## 0. Import Packages 

Import necessary packages, genfromtext makes it easier to perform Set calculations. Ensure the division function supports non-integer type operations.

In [20]:
import numpy as np
import pandas as pd
from numpy import genfromtxt
from __future__ import division

## 1. Load gene sets

Depending on the format of the data, you may have to use different usecols or skip_header arguments. In the end, the goal is to get a set of integers representing the indices of the genes of interest given some original dataset. For this example, we use the genes selected by either algorithm given the preprocessed GSE102698 dataset, without any sort of subsampling.  

In [21]:
dpfGenes=genfromtxt("s1_selected_genes_dpf.csv",delimiter=",",usecols=1,skip_header=1)

In [22]:
nvrGenes=genfromtxt("s1_selected_genes_nvr.csv",delimiter=",",usecols=0,skip_header=0)
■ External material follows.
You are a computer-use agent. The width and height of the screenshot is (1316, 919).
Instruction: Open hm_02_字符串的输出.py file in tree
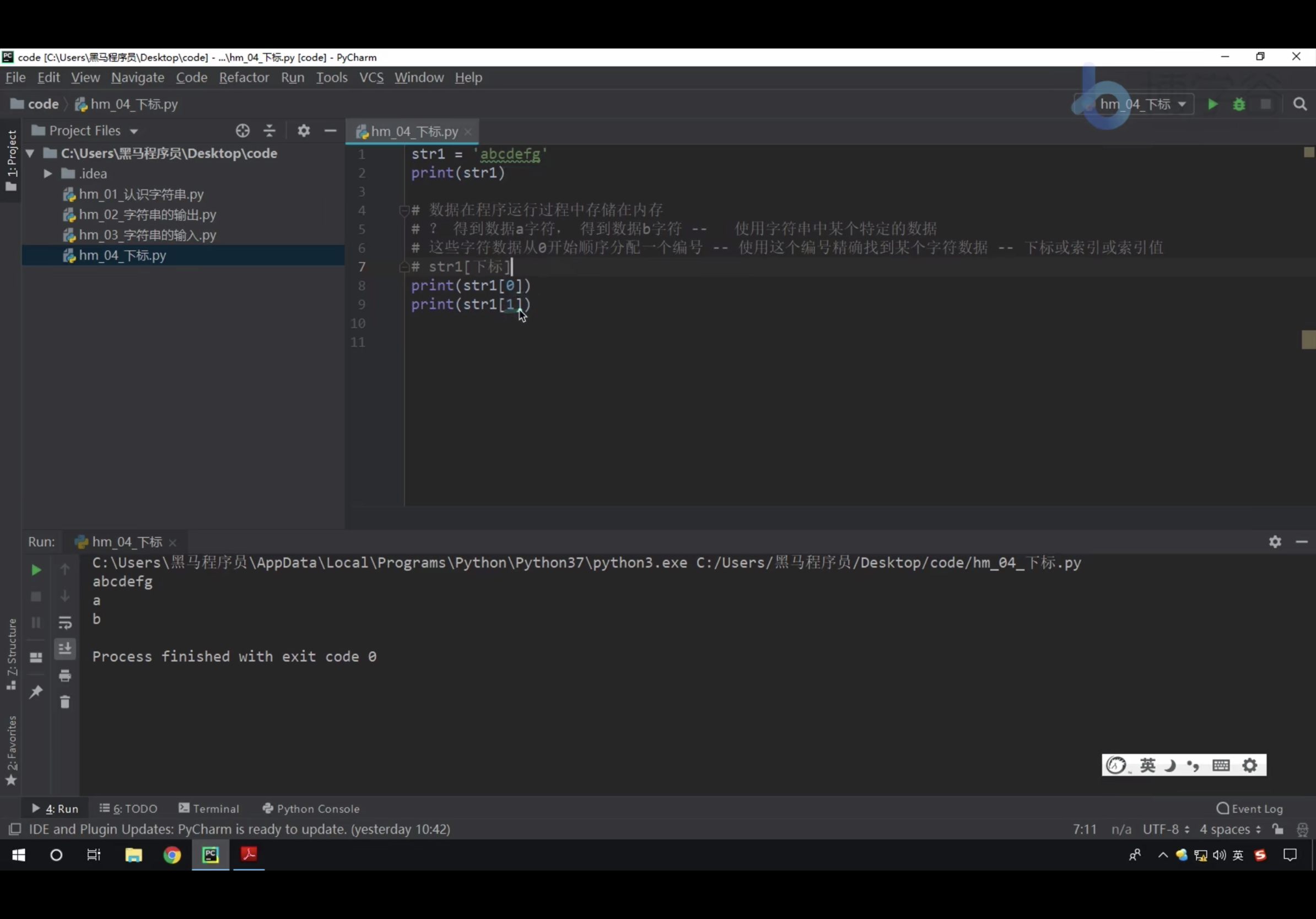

Given that some algorithms only have R implementations, we have to consider some minor differences in indexing formats. Outputs from R, for example, may start its indexing from 1 instead of 0. Since we are analyzing these gene sets in Python, ensure to make the appropriate adjustments. Here we subtract 1 from R output.

In [23]:
dpfSet=set(dpfGenes.astype(int)-1)

In [24]:
nvrSet=set(nvrGenes.astype(int))

## 2. Calculate Jaccard Index

The Jaccard index, or the intersect over union, is the metric we use for quantifying set similarity. It is defined as the size of the intersection divided by the size of the union of the two sets of interest.

In [11]:
len(dpfSet&nvrSet)/len(dpfSet|nvrSet)

0.7046413502109705